Die Auswirkungen der Globalisierung auf die Soft Commodities wurden im Vergleich mit der Entwicklung in den Bereichen Energieträger und Industriemetalle erst zeitverzögert spürbar: „Bei den Nahrungsmitteln begann der Preisanstieg im Vergleich zu Industrie- und Energierohstoffen erst spät und nur allmählich, beschleunigte sich dann jedoch deutlich“, so das HWWI in dem Bericht weiter. In den letzten Jahren haben die Notierungen in diesem Bereich nun zu einer wahren Aufholjagd angesetzt: „Einige Preise schnellten im vergangenen Jahr regelrecht in die Höhe, z.
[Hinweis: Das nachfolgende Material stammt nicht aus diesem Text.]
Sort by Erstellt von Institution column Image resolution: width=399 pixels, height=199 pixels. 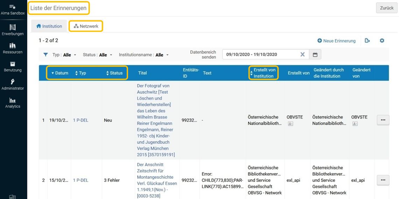(x=263, y=73)
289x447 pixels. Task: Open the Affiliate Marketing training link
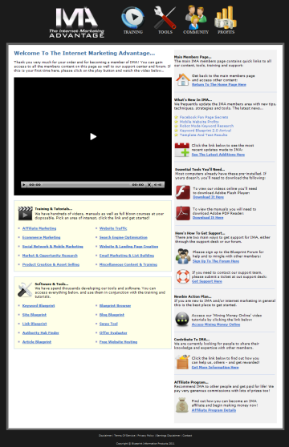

B. für Weizen (74%) und Mais (87%)“, so die Deutsche Bank in einem aktuellen Research Paper. Dass dies keine Einzelfälle sind, zeigt der Blick auf den von der Deutschen Börse berechneten CX Agriculturals Index (WKN: A0JZKK): Allein in den letzten zwölf Monaten konnte dieser um 60% zulegen! Zum Vergleich: Der alle Rohstoffbereiche umfassende Rogers International Commodity Index schaffte im gleichen Zeitraum „nur“ ein Plus von rund 30%.
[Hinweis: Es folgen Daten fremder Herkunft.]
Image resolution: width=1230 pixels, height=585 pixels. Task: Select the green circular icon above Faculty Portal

Nicht nach der Stecknadel suchen

Im Gegensatz zu den Energieträgern und den Industriemetallen, die stark von der Weltkonjunktur abhängen, werden Nahrungsmittel kontinuierlich benötigt. Allein das Wachstum der Weltbevölkerung und der Zufluss spekulativen Kapitals werden die Preise in diesem Bereich in den nächsten Jahren weiter nach oben treiben. Weil Letztere bei landwirtschaftlichen Produkten jedoch stark durch das kurzfristige Angebot, also die jeweiligen Erntemengen, beeinflusst werden, ergeben sich trotzdem keine stetig steigenden Notierungen. Insgesamt gehen die Analysten daher zwar von weiter steigenden Preisen aus, die Prognosen unterscheiden sich jedoch im Einzelnen. So rechnen die  Analysten von Macquarie bei Baumwolle und bei Weizen mit einer besonders starken Entwicklung nach oben, für Mais und Kaffee beurteilen sie die Aussichten als gut – neutral hingegen für Zucker und zurückhaltend für Kakao. Im Gegensatz dazu sehen die Analysten von Deutsche Bank Research vor allem Chancen bei Mais und Sojabohnen, während sie für Weizen eher pessimistisch sind. Die eingangs beschriebenen Verluste von „Choc Finger“ zeigen, wie schwierig es ist, verlässliche Vorhersagen über die Preisentwicklung einzelner Agrarrohstoffe zu tätigen. Statt der berühmten Nadel sollten Anleger daher lieber den gesamten Heuhaufen erwerben.

Fazit

Die hohen Volatilitäten bei einzelnen Soft Commodities und die komplexen, teilweise wetterabhängigen Angebotsbedingungen machen Investments in einzelne Rohstoffe für Privatanleger zum Glücksspiel. Nicht selten bleibt die Wertentwicklung aufgrund von Rollverlusten zudem hinter der Performance der jeweiligen Benchmark zurück. Privatanleger sollten daher zu Produkten wie beispielsweise dem Market Access Rici-A Index Fund (WKN: A0MMBJ), dem db x-trackers DB Commodity Booster - S&P GSCI Light Energy Euro ETF (WKN DBX0B4) oder dem iShares Dow Jones-Ubs Commodity SwapEX (WKN: A0H072) greifen, die in eine Vielzahl von Rohstoffen gleichzeitig investieren.